# What this task involves:
In the records below, the relevant part opens with the line containing "it would make" and closes with the line containing "The width and"; print that part exactly and only, without its pictures.

# Records supplied:
=======

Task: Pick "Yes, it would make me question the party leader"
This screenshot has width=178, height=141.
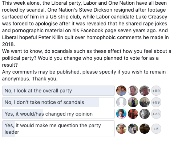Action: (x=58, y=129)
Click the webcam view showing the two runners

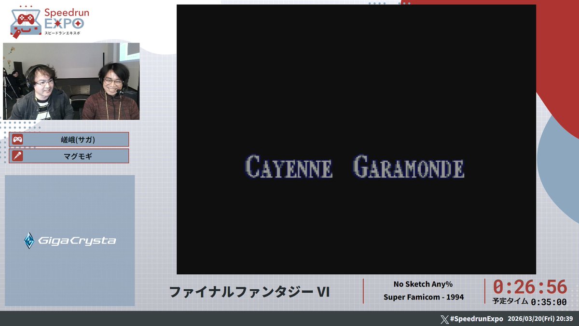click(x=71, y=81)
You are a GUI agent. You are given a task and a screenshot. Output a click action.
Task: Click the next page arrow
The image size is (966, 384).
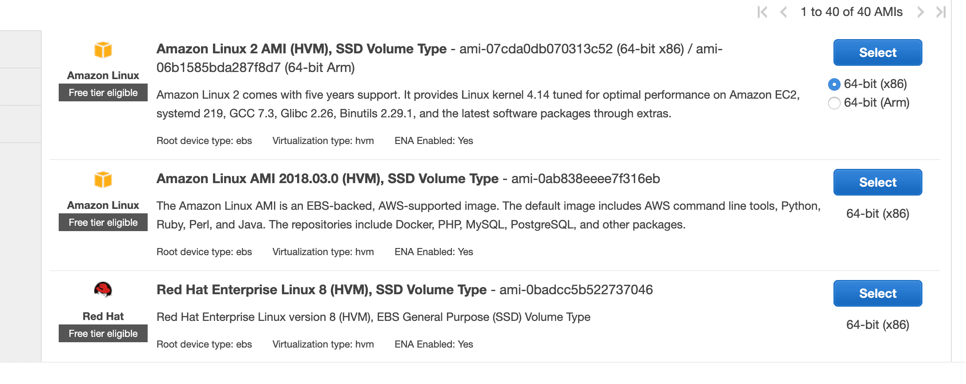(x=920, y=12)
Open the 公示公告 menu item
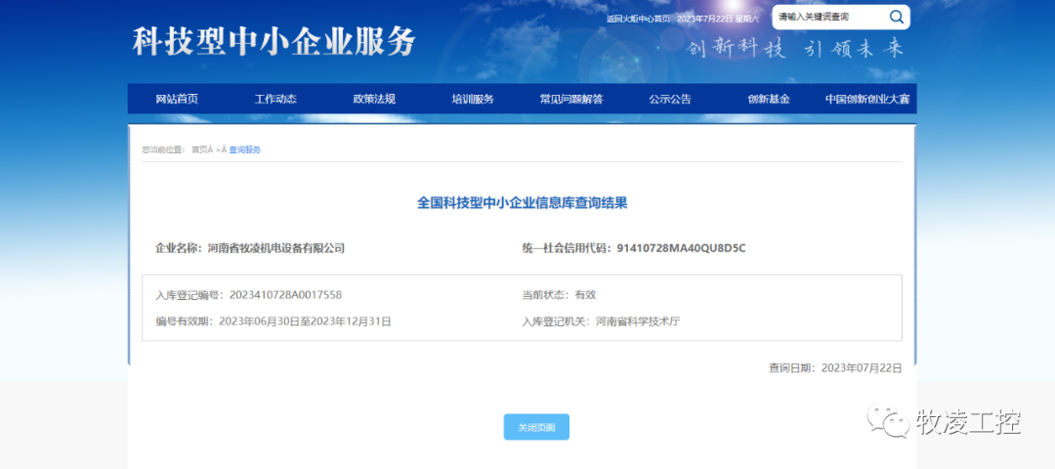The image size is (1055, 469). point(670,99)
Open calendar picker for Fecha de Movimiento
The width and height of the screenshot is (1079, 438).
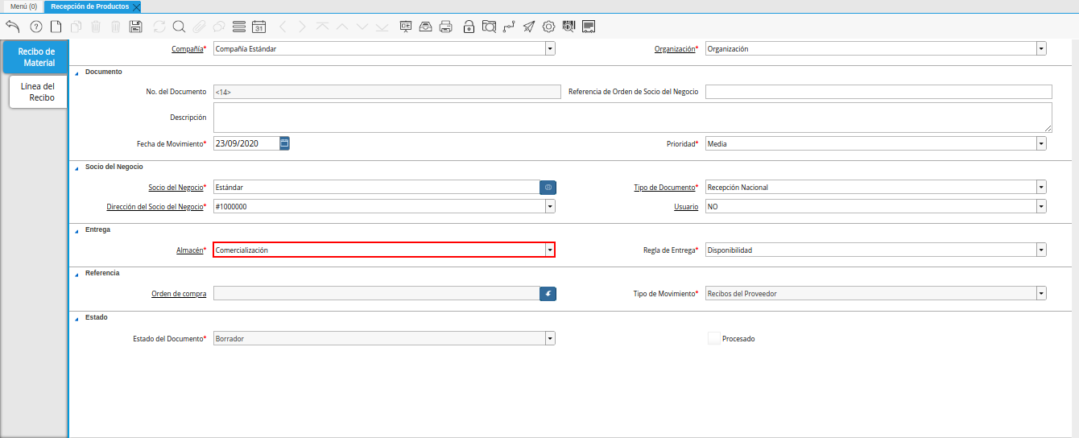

=======

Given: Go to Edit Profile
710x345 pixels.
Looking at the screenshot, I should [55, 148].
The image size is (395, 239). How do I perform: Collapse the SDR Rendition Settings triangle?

=======

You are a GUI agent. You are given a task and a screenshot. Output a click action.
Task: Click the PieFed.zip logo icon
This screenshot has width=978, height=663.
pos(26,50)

=======

# Written answer:
Task: Pick "Yes, it would make me question the party leader"
This screenshot has width=178, height=141.
Action: (x=58, y=129)
Click the webcam view showing the two runners

click(x=71, y=81)
You are a GUI agent. You are given a task and a screenshot. Output a click action.
Task: Click the next page arrow
The image size is (966, 384).
(x=920, y=12)
Open the 公示公告 menu item
The image size is (1055, 469). point(670,99)
Open calendar picker for Fecha de Movimiento
The width and height of the screenshot is (1079, 438).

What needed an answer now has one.